One way to envision new products and services your company can offer to its key customers is to visualize their value chain – the steps from raw material to finished product from their perspective. As a supplier to these key customers, your firm represents one step in their value chain – the process from raw materials to finished product.
The problem is that many firms operate with too-rigid definitions of what their mission is. They may say “we’re in the widget business, and that’s all we do” – an approach that is you-centric, rather than customer-centric. As a result, you may be missing major opportunities. If you take a look at your customer’s value chain from their point of view, you can often see new opportunities for partnerships and cooperative agreements with suppliers involved in adjacent steps to the one that you perform. Visual thinking can help you to map out that process.

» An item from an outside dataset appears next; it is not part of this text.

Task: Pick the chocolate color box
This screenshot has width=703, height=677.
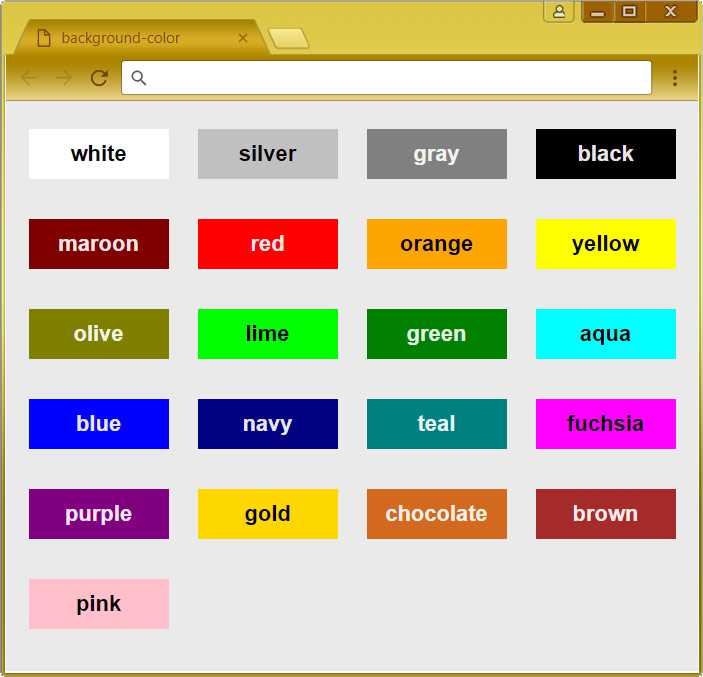Action: [x=437, y=514]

You can use a business diagramming program like SmartDraw to map out the value chain and visualize where opportunities may exist.
Here are some questions you should ask as you consider these opportunities:
- What process does your customer follow to get work done? Where do you fit on that value chain?

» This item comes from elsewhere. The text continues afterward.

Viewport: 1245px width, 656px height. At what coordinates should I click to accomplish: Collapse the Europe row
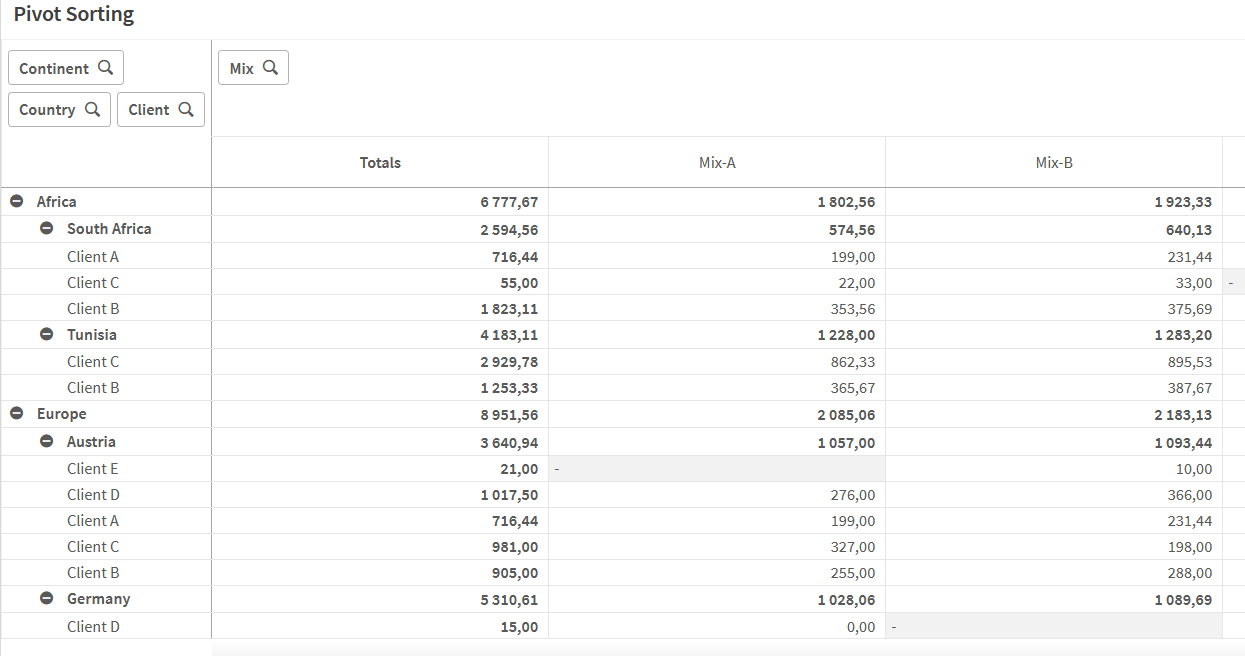coord(17,414)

- Look at adjoining steps to you. Who could you partner with to add more value to your customer?
- What are the inputs and outputs at each step? Add them to your process map. Knowing what these are will help you to brainstorm new partnership opportunities and product ideas.
The flow chart above is an example of a customer value chain map. MindMatters develops and markets enterprise software for idea management. Recently, the company launched Flagpole, a web-based crowdsourcing tool that enables companies to deploy web portals for soliciting ideas from the public.
Recently, MindMatters announced that it will integrate Flagpole with 37Signals’ popular BaseCamp web-based project management tool, which will enable firms to take the most promising ideas they have gathered and implement them in BaseCamp. In the process map above, you can easily see how partnering with a project management supplier adds significant value to MindMatters’ customers – by providing them with more of an end-to-end solution.
Note, too, there’s another opportunity farther upstream, at the idea generation stage. MindMatters may want to think about who they can partner with to help Flagpole users to generate more and better ideas!
Why not give this technique a try in your business?